What this task involves
Copy the records word for word from the beginning through the line that contains "company-name: ÇOKKEÇECİ RENT CAR CO. is", and leave the pictures out.
#### Records for the exercise
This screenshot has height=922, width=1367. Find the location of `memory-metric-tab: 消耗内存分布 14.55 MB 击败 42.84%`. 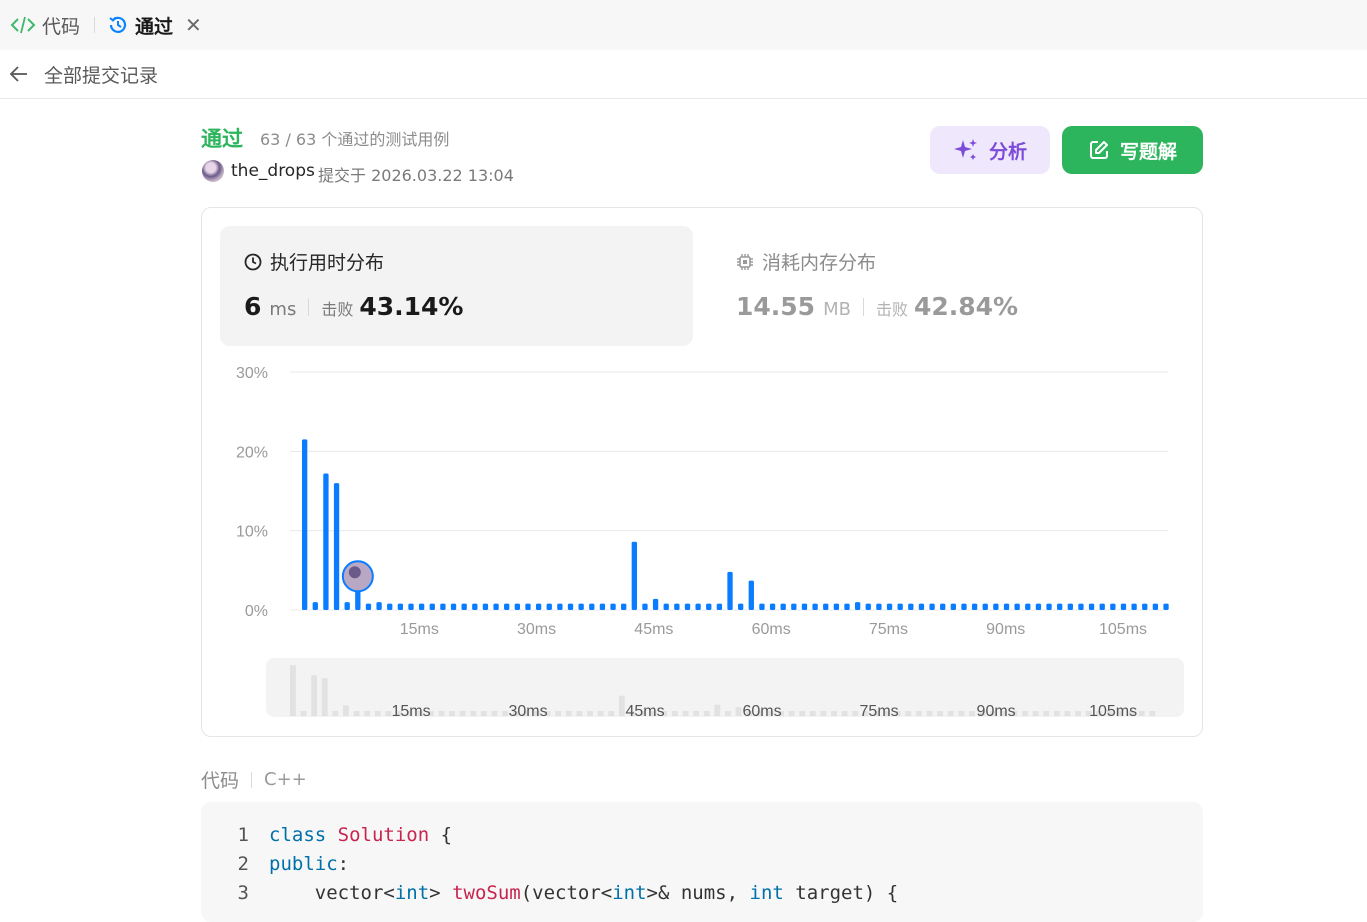

memory-metric-tab: 消耗内存分布 14.55 MB 击败 42.84% is located at coordinates (948, 286).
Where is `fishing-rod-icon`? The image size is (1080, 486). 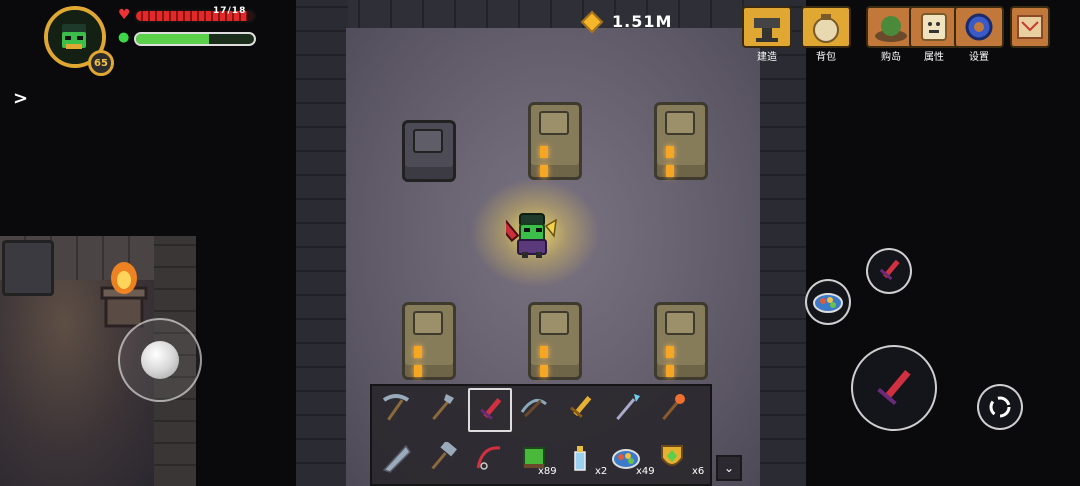
fishing-rod-icon is located at coordinates (488, 458).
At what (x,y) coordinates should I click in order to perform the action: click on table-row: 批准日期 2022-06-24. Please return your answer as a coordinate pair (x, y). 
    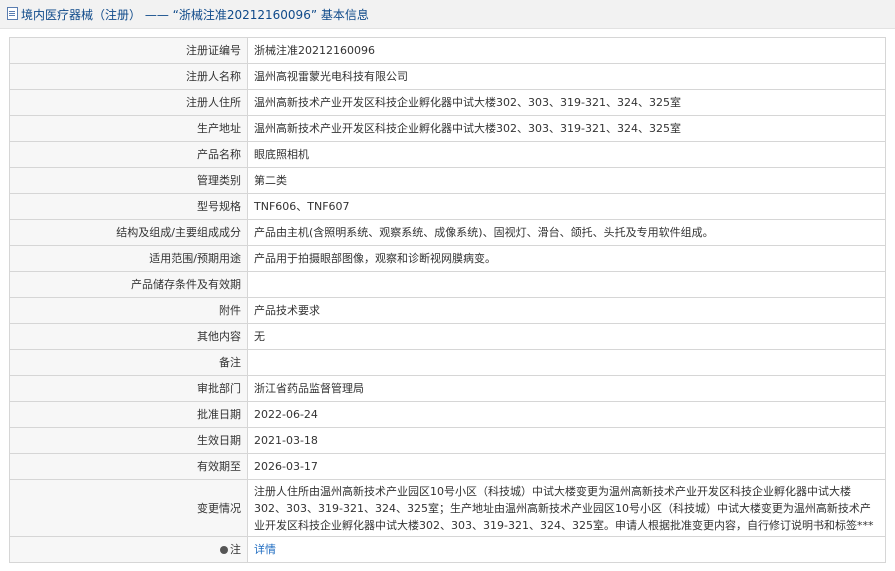
    Looking at the image, I should click on (448, 414).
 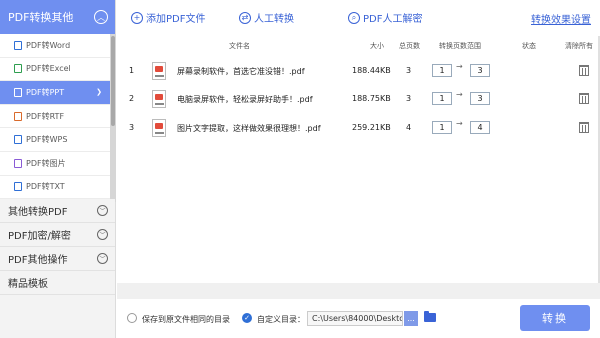 I want to click on sidebar-scrollbar, so click(x=113, y=118).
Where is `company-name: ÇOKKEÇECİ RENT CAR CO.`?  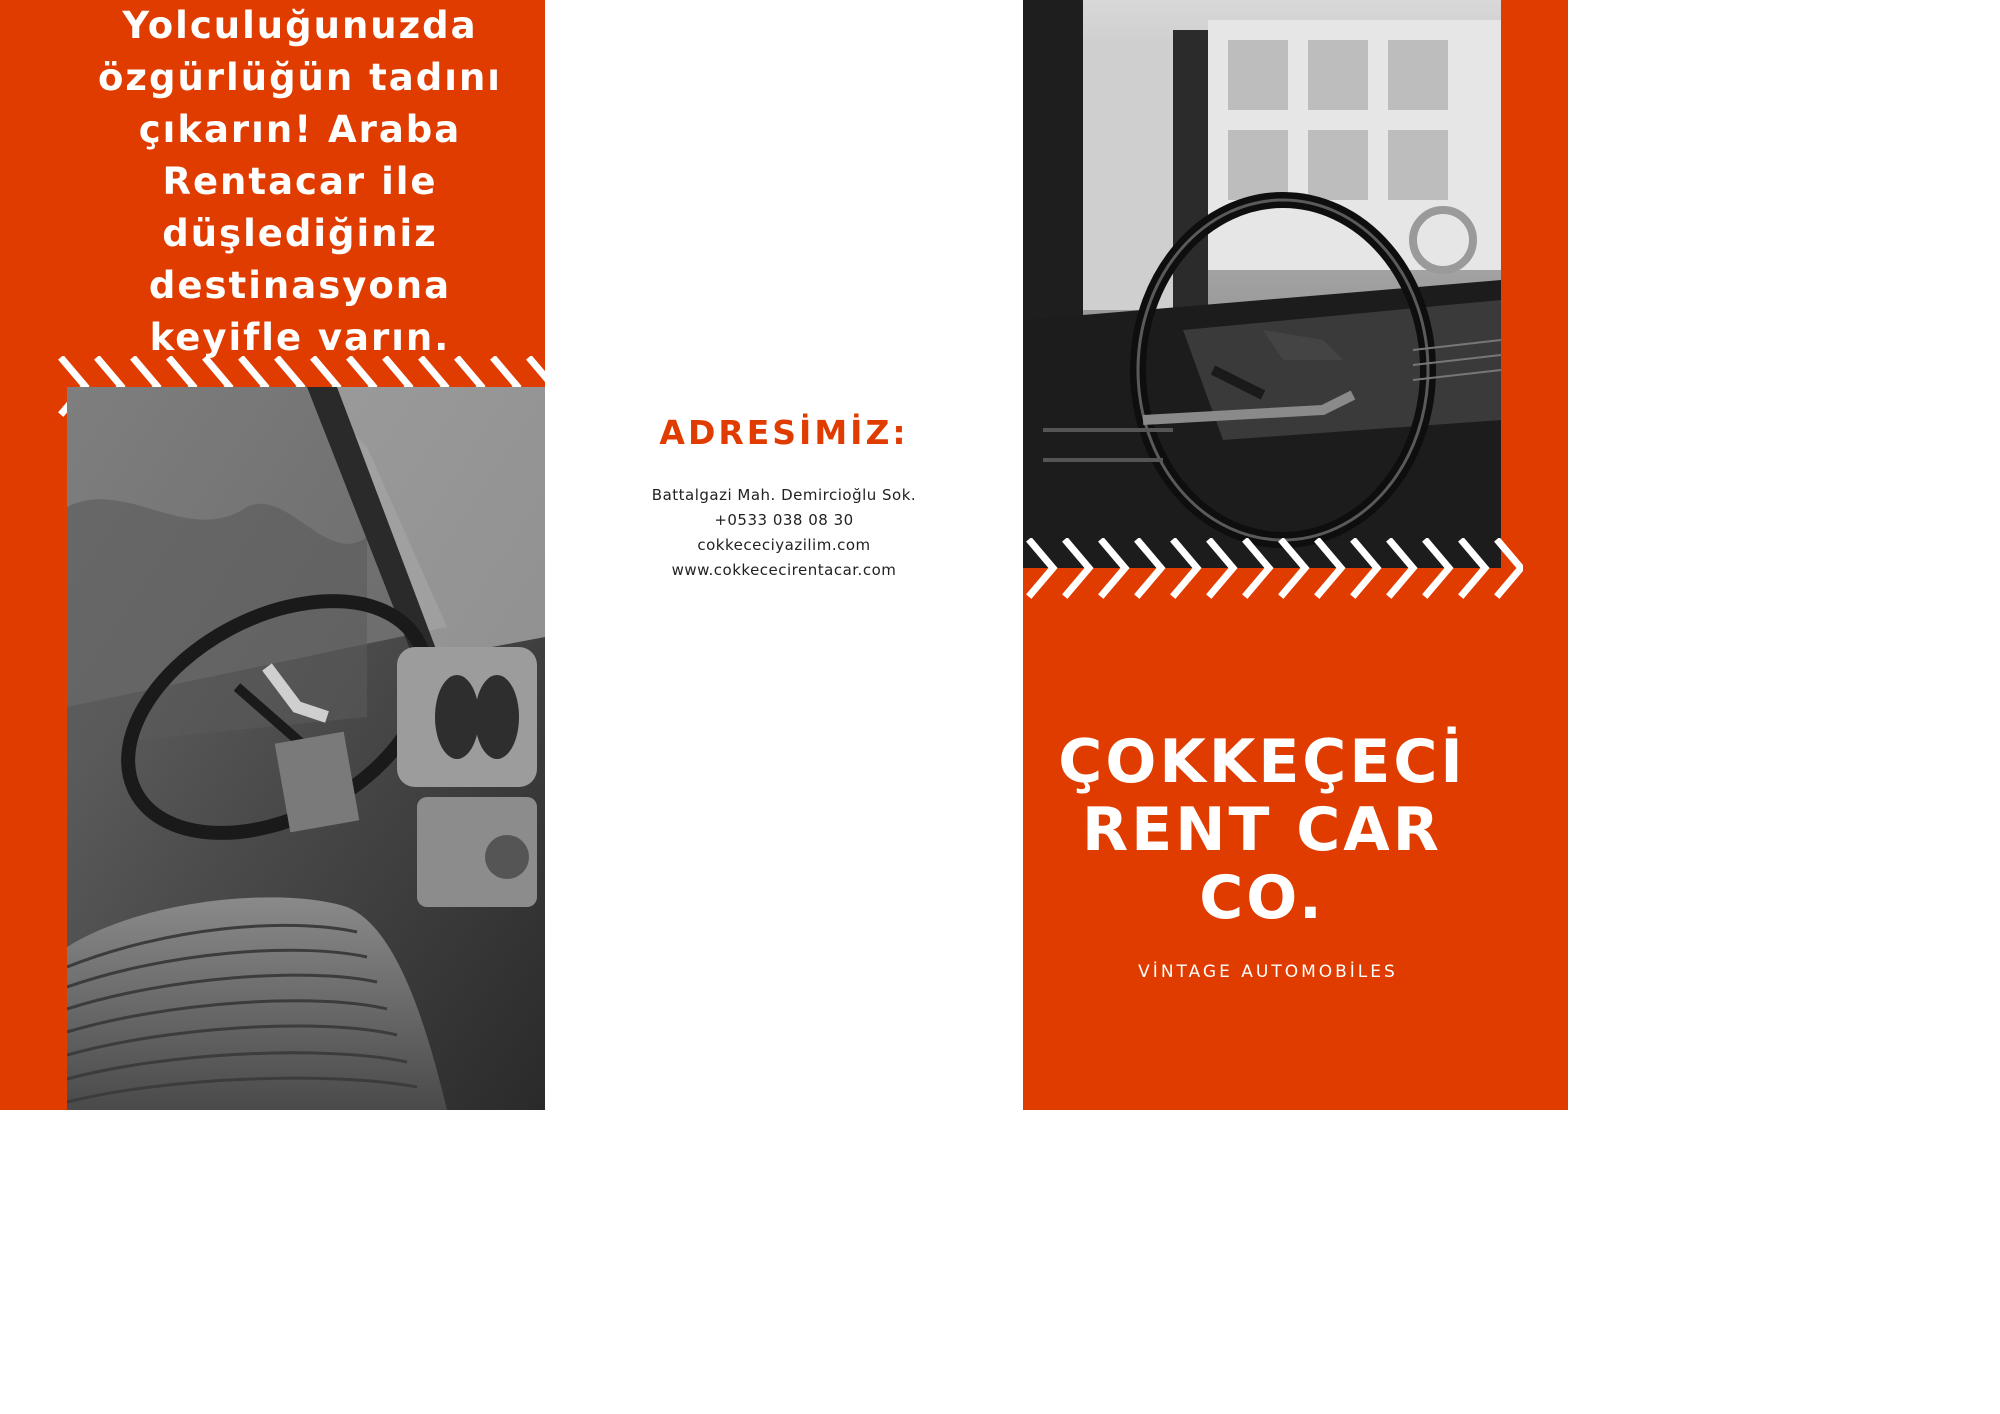
company-name: ÇOKKEÇECİ RENT CAR CO. is located at coordinates (1262, 830).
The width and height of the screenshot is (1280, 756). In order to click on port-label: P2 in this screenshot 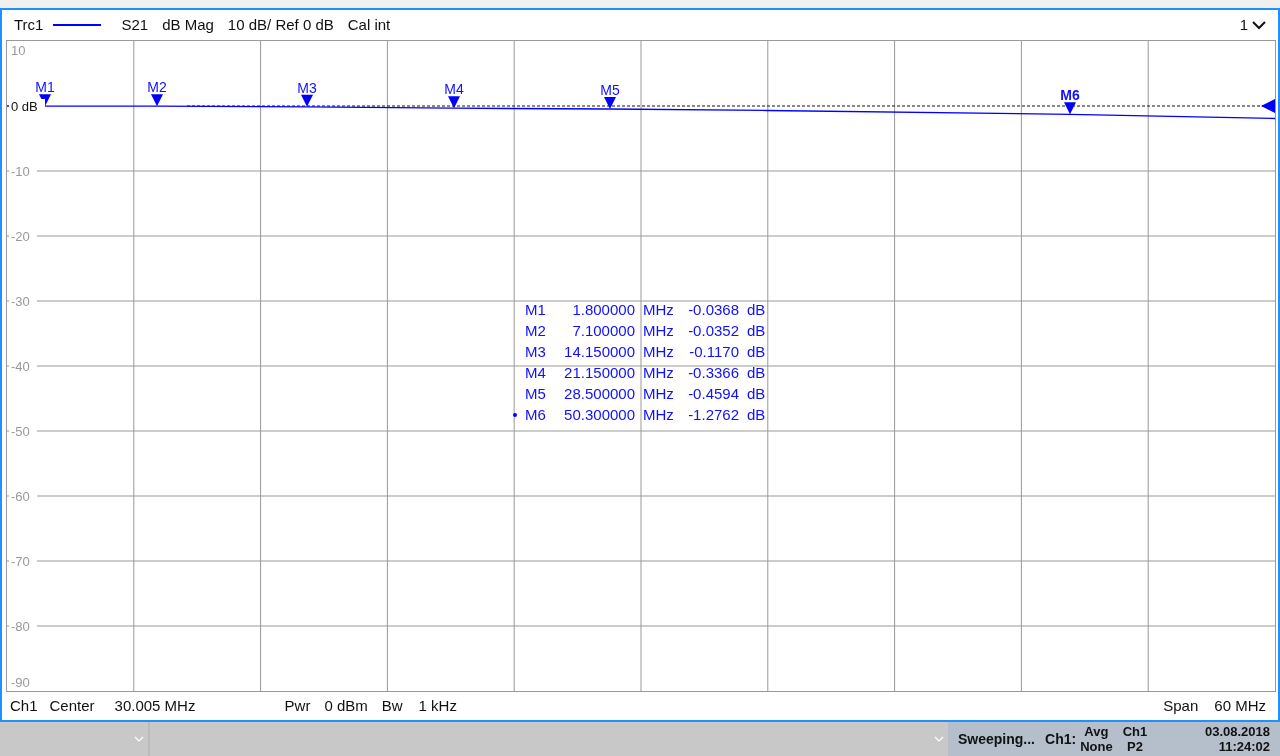, I will do `click(1134, 746)`.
########
Solution
This screenshot has height=922, width=1367. Find the location of `memory-metric-tab: 消耗内存分布 14.55 MB 击败 42.84%`. 

memory-metric-tab: 消耗内存分布 14.55 MB 击败 42.84% is located at coordinates (948, 286).
Where is `fishing-rod-icon`? The image size is (1080, 486). 
fishing-rod-icon is located at coordinates (488, 458).
At what (x,y) coordinates should I click in order to perform the action: click on table-row: 批准日期 2022-06-24. Please return your answer as a coordinate pair (x, y). 
    Looking at the image, I should click on (448, 414).
  I want to click on sidebar-scrollbar, so click(x=113, y=118).
Where is `company-name: ÇOKKEÇECİ RENT CAR CO.`?  
company-name: ÇOKKEÇECİ RENT CAR CO. is located at coordinates (1262, 830).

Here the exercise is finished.